1. What do people do for medical services? How does one see a doctor? How would someone get prescriptions filled?

2. Phone options - we have iPhones and are wondering if we should simply buy a SIM card for service in Thailand.

3. Where are some good neighbourhoods that have services within walking distance (markets, restaurants, laundry, etc) where people can retire to?

4. In renting a place, do we need a realtor or other real estate professional?

I'm sure there will be more questions as we work through things but these are a start.

Thanks in advance for any comments or help.


----------



## Dustin_Walrod

Really looking forward to responses here, as me and my girlfriend are heading that way as well, and are seeking answers to all of these questions!!


----------



## Susanmarie44

Hello,

I lived in Chiang Mai for three years, and I will try to answer some of your questions.

I found the medical and dental care in Chiang Mai good. The cheapest option is Sri Phat, a division of the Chiang Mai University hospital system. As it is a government facility, it is crowded and often more difficult to communicate in English. My doctor in the US knew a doctor in Chiang Mai, but I have also seen lists on the Internet of recommended doctors who speak English. Some people prefer to use a private hospital, such as Ram, in the center, or Bangkok, on the superhighway. Easier to access, more expensive, equal quality in my opinion. Many drugs available at pharmacies without prescriptions. I used Preena Pharmacy near Thaepae Gate and highly recommend it. Buying prescriptions at a hospital is much more expensive.

3,4. I have heard that many expats like the area around Nienahamen Rd, where there are many condos, restaurants, shops. I e also read that more people are living in suburbs such as Hang Dong. I chose to live in the old city, and it was the right location for me. I found a sublet and my permanent house through the classified section of a newspaper called Chiang Mai City Life. Those classifieds seem to have disappeared, and I'm not sure why. I think you will pay a lot more by using a realtor, and suggest spending some time in the city to get the feel of different areas, transportation. You can also get some ideas by doing an Internet search or using Craigslist, although I also think these options will be more expensive.

I also encourage you to visit during the low season if you plan to make Chiang Mai yout permanent home. For a portion of the year, and particularly in the Spring, the air quality can make life difficult for people with some health concerns, which is why I left. Like many desirable places, Chiang Mai has become hotter, more crowded, and filled with more tourists. Just take time to make sure it's the right choice for you. 

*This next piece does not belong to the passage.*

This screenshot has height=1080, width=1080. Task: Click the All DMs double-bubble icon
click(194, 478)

Please let me know if you have other questions.


----------



## karstenaichholz

Medical: As above poster already said, there's cheaper government options and the more expensive, private Ram hospital. This said, medical cost for minor issues is very cheap in Chiang Mai, so seeing someone for the flu might cost you $20 at a private hospital. You can take out local health insurance (BUPA is the market leader) for as little as a few hundred USD a year per person.

Phone: No problem if your phones are unlocked. Local SIM cards are cheap and universally available at airports and 7-Elevens.

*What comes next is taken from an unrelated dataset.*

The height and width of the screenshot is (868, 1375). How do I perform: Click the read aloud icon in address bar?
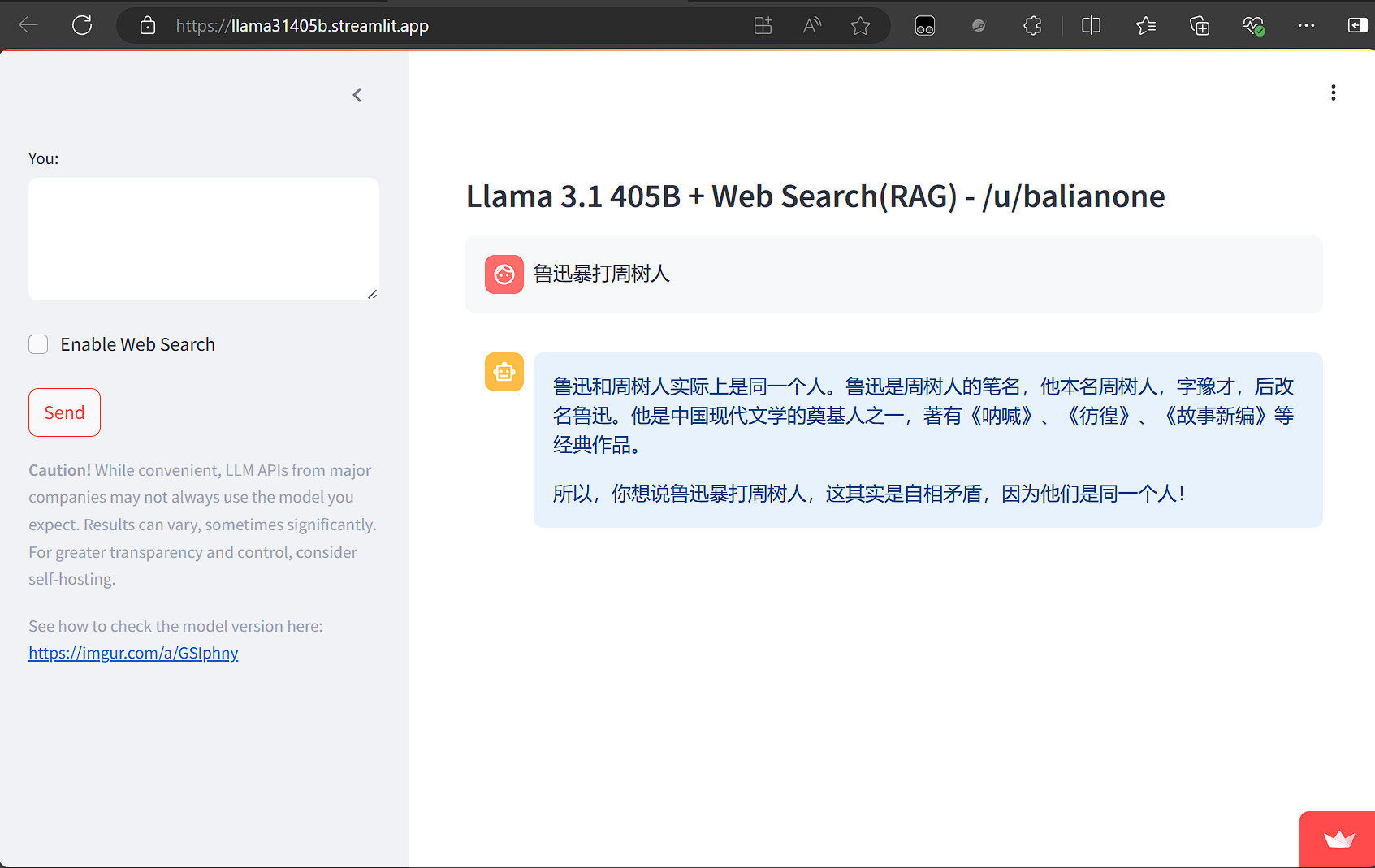(x=811, y=26)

Location: Nimmanhemin is a central neighborhood, but not exactly a budget choice. Going a bit outside the city (e.g. the settlements along canal road) would net you a better deal (but you'll need some wheels, e.g. a scooter)

Renting; Best deal is to be had by walking around a neighborhood you are interested in and looking for 'for rent' signs. If they're in Thai (anything with a phone number), just take a picture and show it to a Thai-speaking person/friend later on.


----------



## Kimsteve

Hi, my wife and I are also retiring to Chiang Mai, and appreciate the information. Could you tell me if the Chiang Mai City Life is also online?


----------



## Asian Spirit

*Search results*



Kimsteve said:


> Hi, my wife and I are also retiring to Chiang Mai, and appreciate the information. Could you tell me if the Chiang Mai City Life is also online?


Gentlemen, here is a search result for Chiang Mai City Life. 
This thread and another like it is :closed_2: - least the page start looking like a classified advertiser site- 
which is not permitted by Forum Rules.



Jet Lag
Moderator


----------